# Task to complete
Could you convert this listing into a Markdown table with a Row column for the row number and a Line column for each line's text? Skip blank lines and leave the pictures out.

# Records to use

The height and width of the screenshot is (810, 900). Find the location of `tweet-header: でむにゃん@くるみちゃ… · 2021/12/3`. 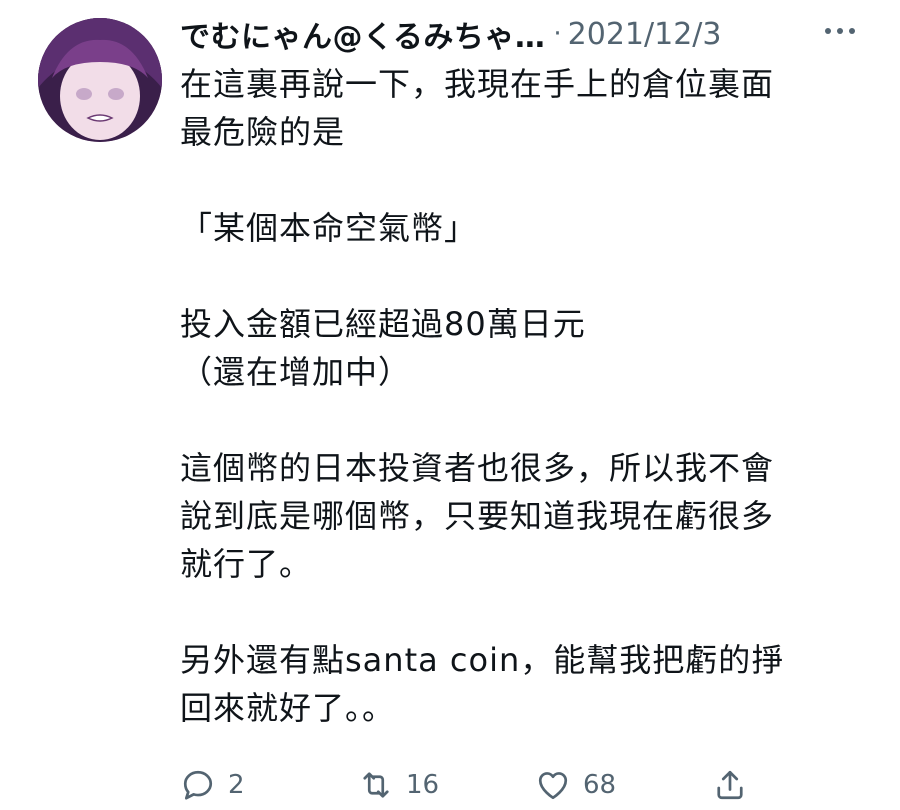

tweet-header: でむにゃん@くるみちゃ… · 2021/12/3 is located at coordinates (525, 34).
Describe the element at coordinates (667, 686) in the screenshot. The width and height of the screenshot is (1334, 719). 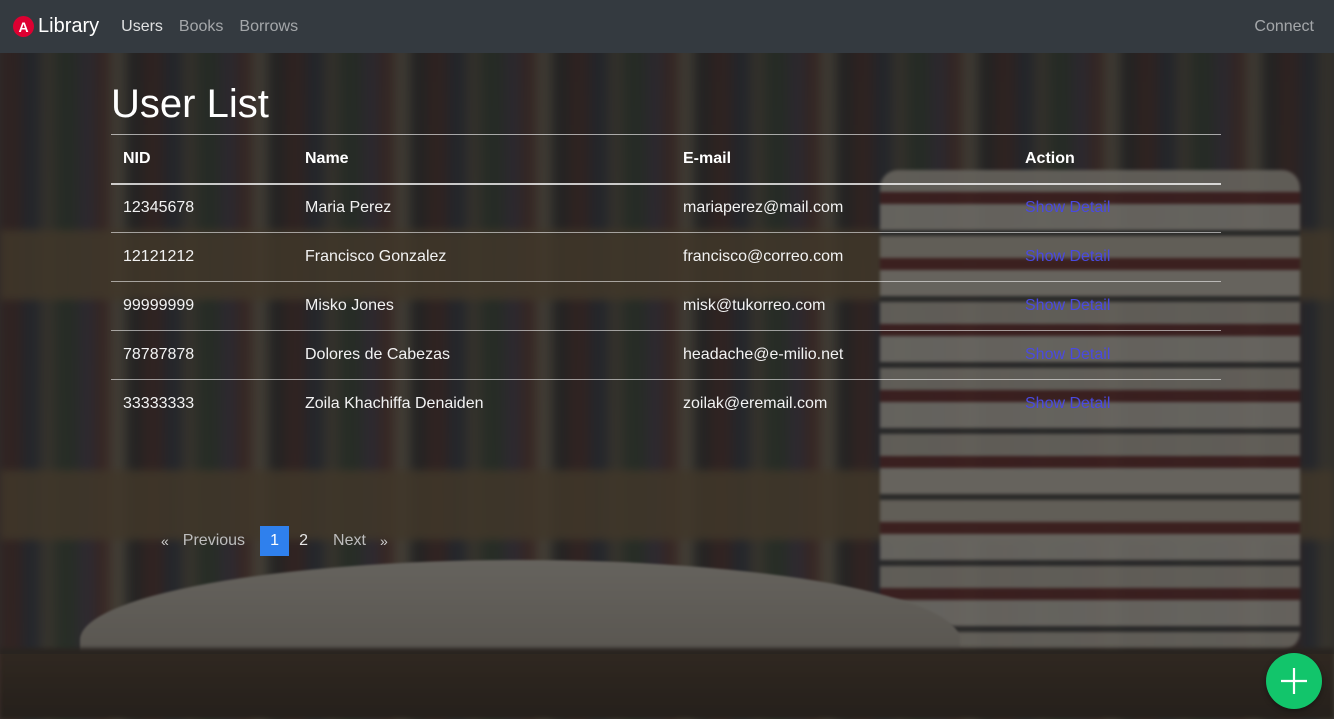
I see `bottom-overlay` at that location.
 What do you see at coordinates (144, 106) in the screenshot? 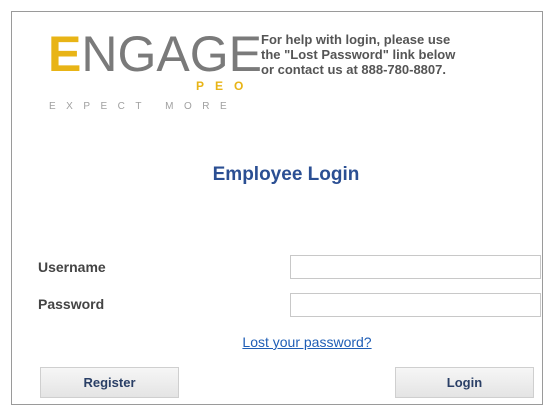
I see `logo-tagline: EXPECT MORE` at bounding box center [144, 106].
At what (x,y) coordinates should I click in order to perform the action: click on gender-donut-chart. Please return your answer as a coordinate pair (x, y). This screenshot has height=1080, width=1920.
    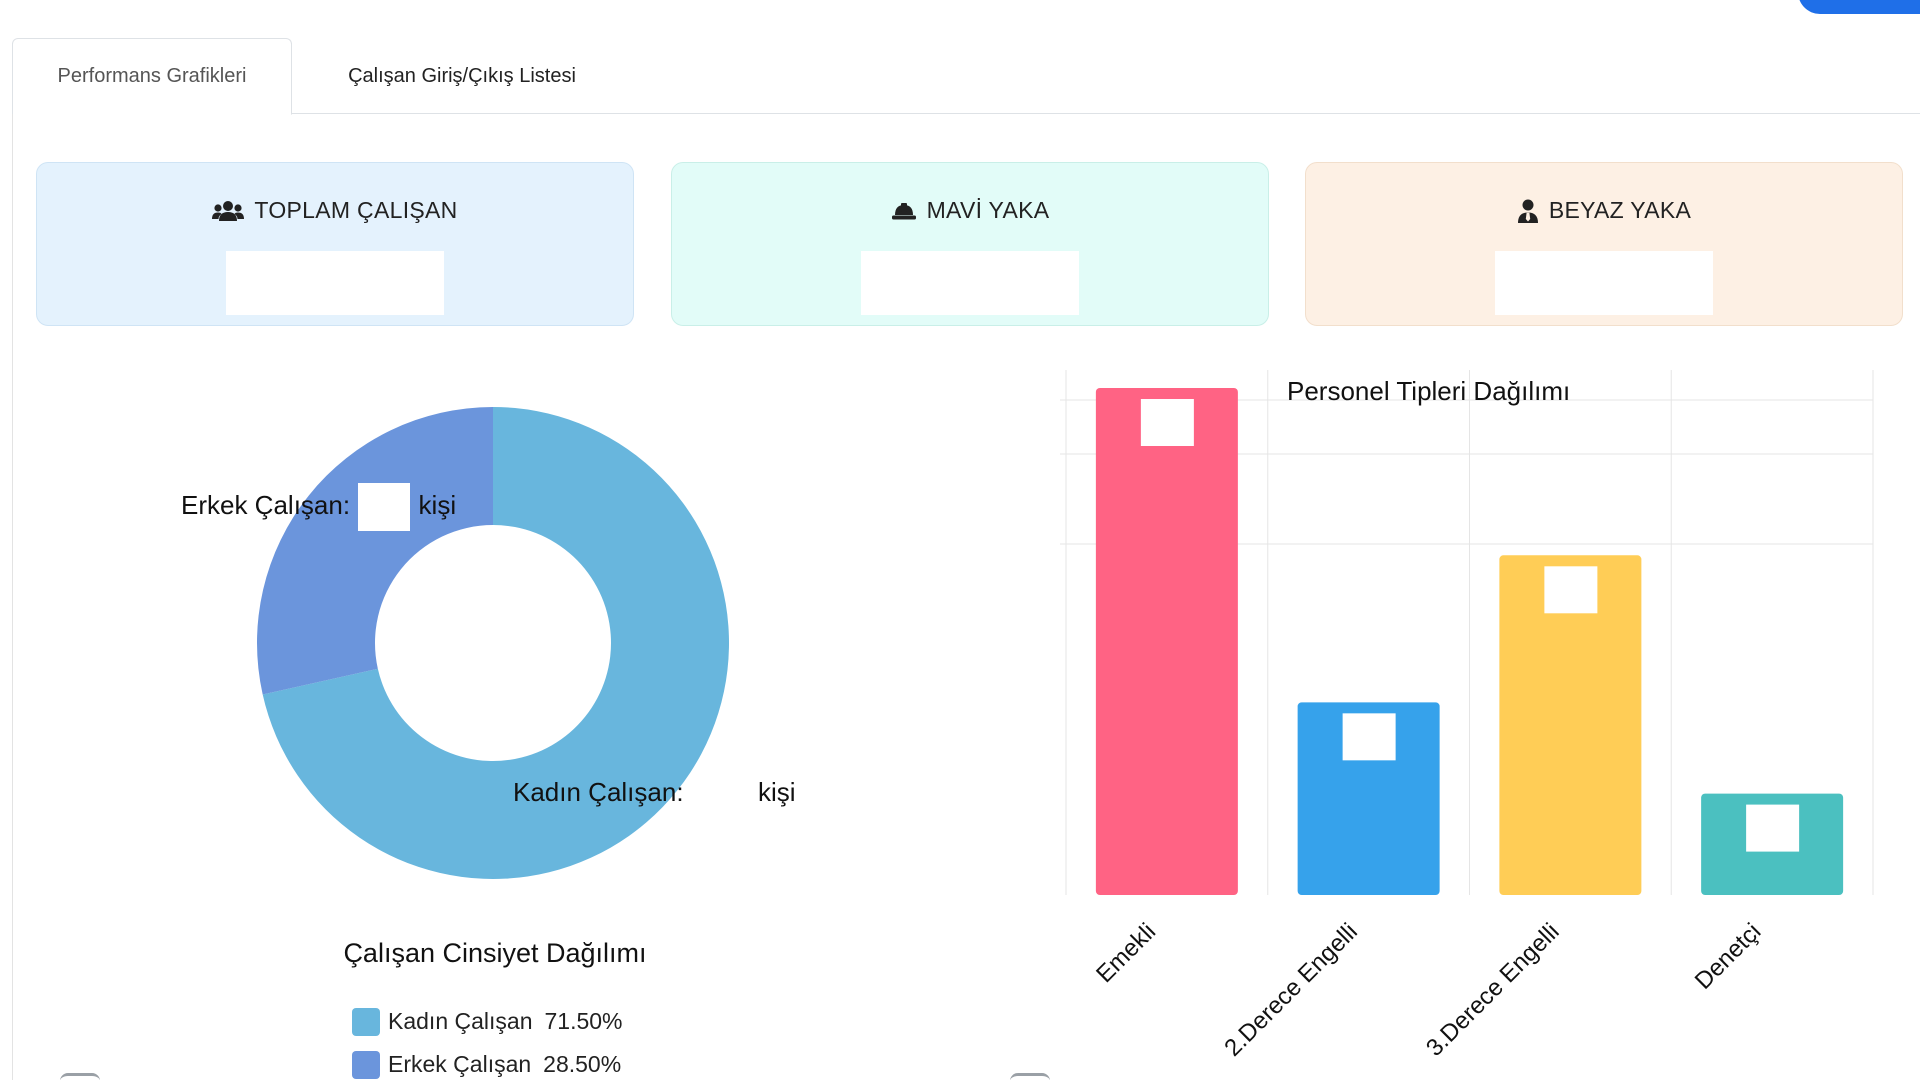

# Output of the task
| Row | Line |
|---|---|
| 1 | The height and width of the screenshot is (810, 900). Find the location of `tweet-header: でむにゃん@くるみちゃ… · 2021/12/3`.  |
| 2 | tweet-header: でむにゃん@くるみちゃ… · 2021/12/3 is located at coordinates (525, 34). |
| 3 | Describe the element at coordinates (667, 686) in the screenshot. The width and height of the screenshot is (1334, 719).  |
| 4 | I see `bottom-overlay` at that location. |
| 5 |  What do you see at coordinates (144, 106) in the screenshot?  |
| 6 | I see `logo-tagline: EXPECT MORE` at bounding box center [144, 106]. |
| 7 | At what (x,y) coordinates should I click in order to perform the action: click on gender-donut-chart. Please return your answer as a coordinate pair (x, y). This screenshot has height=1080, width=1920. |